I don’t think they have any direction anymore. They’re too busy counting all the cash that comes in and can’t devote enough time to create actual decent quality products any more.
My next laptop will probably be a Dell XPS
until Apple unleashes its Crazy Arm designs in macbooks. There is no PC answer for powerful, energy efficient arm notebooks. Apple could pull it off, pretty seemlessly. I’m guessing they are waiting to get more apps in the macstore, and getting to a point where their arm soc is dramatically better than intel, rather than just on par.
hm, maybe that’s why Apple doesn’t update its computer lines ( http://www.osnews.com/permalink?663324 ), to have nicer plots of performance increases when they’ll switch to ARM…
“This is inevitable – Macs have becoming ever more closed and less repairable for years now. This sucks – but at the same time, nobody is forcing you to buy a Mac. There are countless premium Windows and Linux laptops out there that are just as good, and even many non-premium Windows laptops are more than good enough replacements.”
This would be fine for those of us that know about this in the tech community. But what about the art student that suddenly finds out when he tries to get his tech savvy friend to replace some component on his Macbook in the future that’s out of warranty with some perfectly serviceable part from Ebay but now his Macbook won’t boot?
It’s not that Apple is doing that and we have a choice not to buy them, it’s that Apple is doing it and not telling anyone that they’re artificially blocking otherwise legit repairs. It’s illegal to do this to cars in the US, and it SHOULD be illegal to do this to anything else that’s repairable. At the very least it should be illegal to do this without informing customers up front and clearly (no fine print) that an Apple product can only be repaired by Apple dealers, not that it’s just recommended.

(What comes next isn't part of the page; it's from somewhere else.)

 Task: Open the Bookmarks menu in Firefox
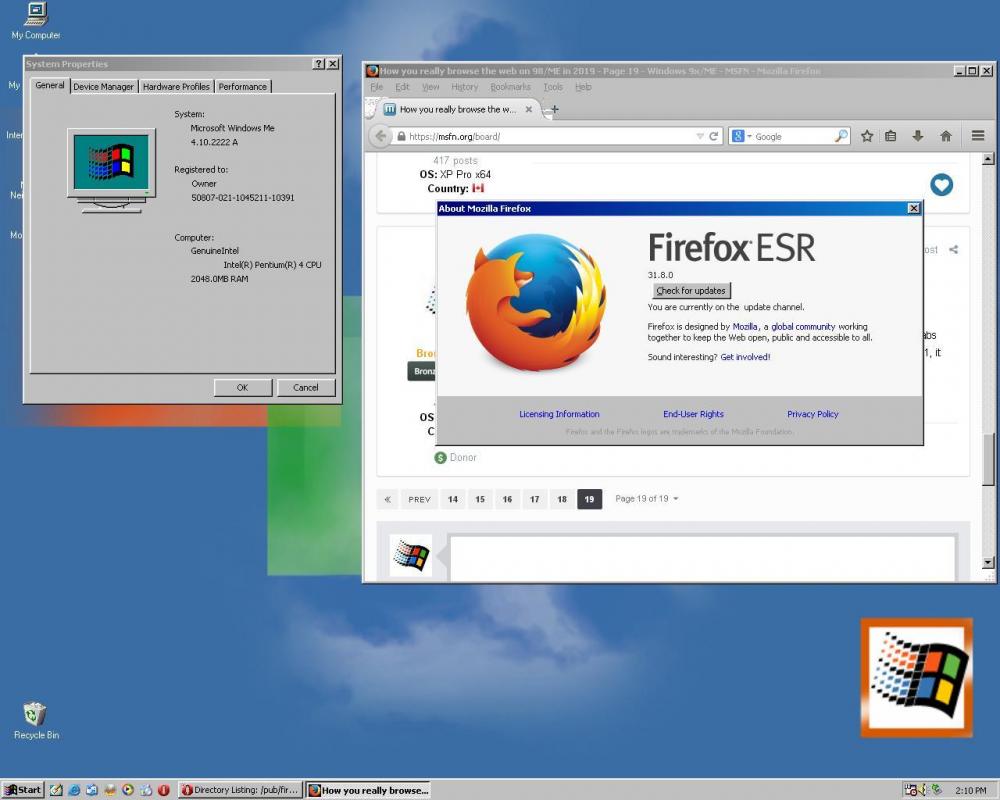tap(510, 87)
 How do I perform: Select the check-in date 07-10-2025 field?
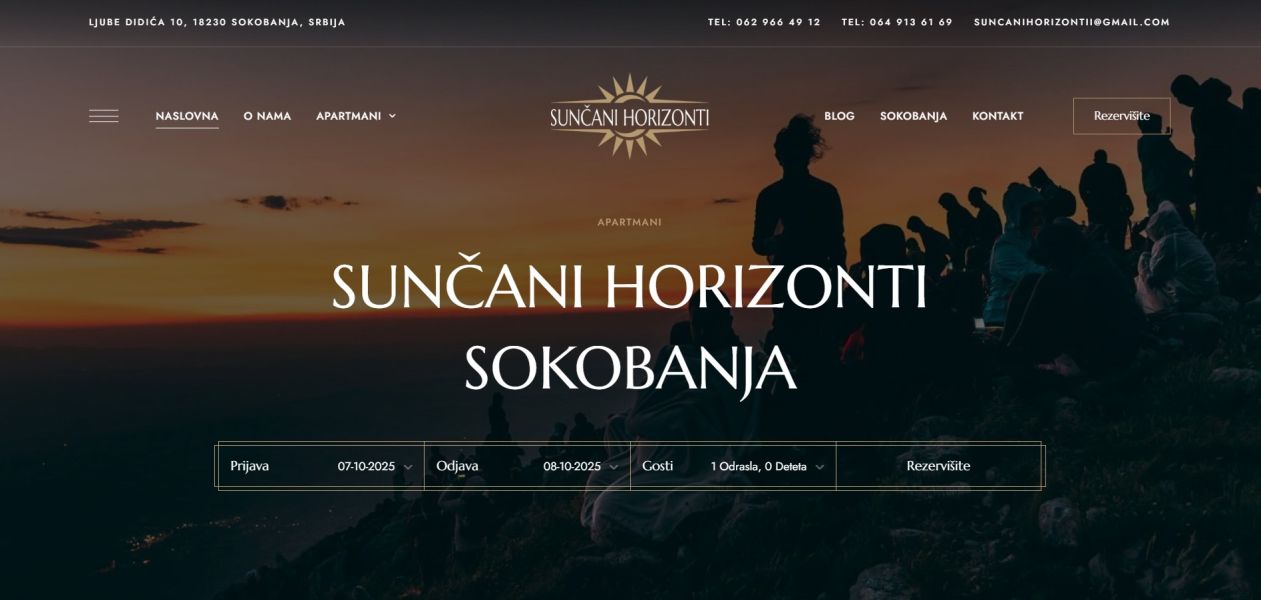click(x=366, y=467)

I’m firmly of the belief that when you buy hardware, you own the hardware, not the hardware maker. Hardware makers should not have any legal right or special circumstance that allows them to vandalize your property either by artificially disabling/limiting it or by physical damage. These days it seems like companies get away with any b.s. tactics they want. To our lawmakers, protecting unreasonable profiteering is top priority while protecting consumers isn’t even the slightest consideration.